In the entries below, locate the line with "How do I perform: Click", then give again that line and all lines after it, exactly, with pictures omitted.

[Saved entries]
☆ ☆ ☆ ☆ ☆ ☆ ☆
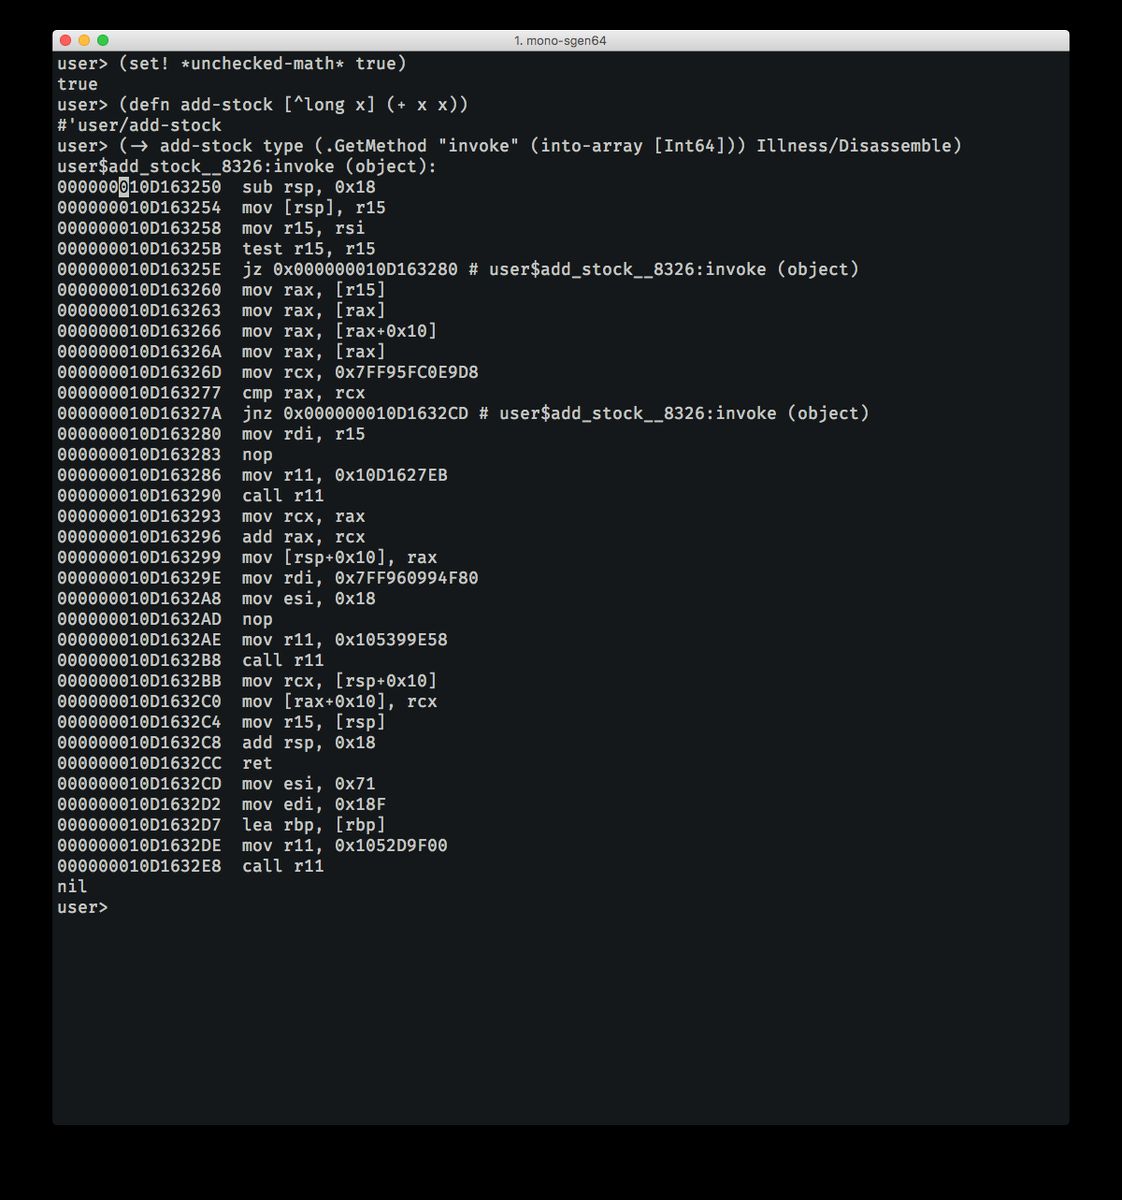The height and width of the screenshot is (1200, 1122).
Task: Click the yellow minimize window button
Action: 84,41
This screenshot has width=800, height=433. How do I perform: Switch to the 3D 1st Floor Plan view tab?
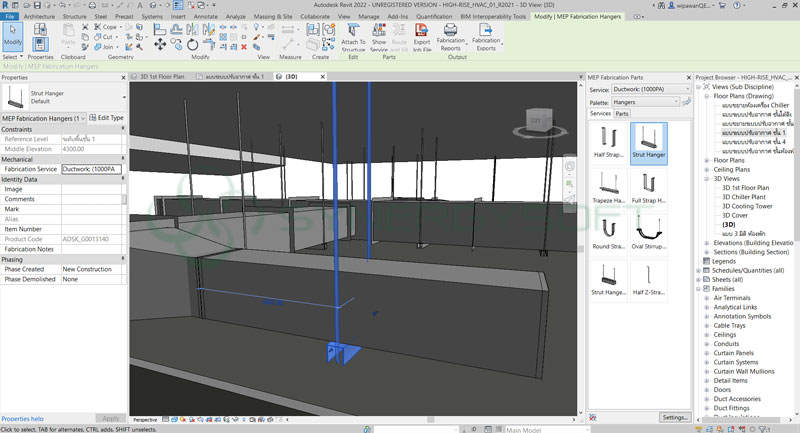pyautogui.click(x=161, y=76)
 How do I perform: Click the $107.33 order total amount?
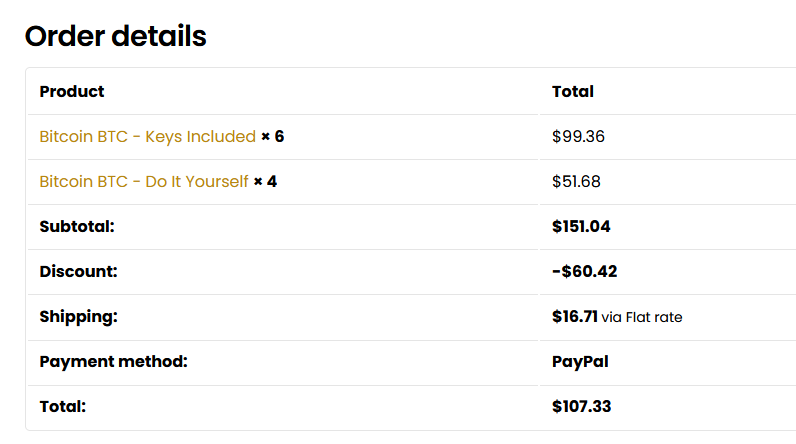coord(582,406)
☆ ☆ ☆ ☆ ☆ ☆ ☆
> _ANSWER FOR THE TASK_
 How do I perform: Click the $107.33 order total amount?
coord(582,406)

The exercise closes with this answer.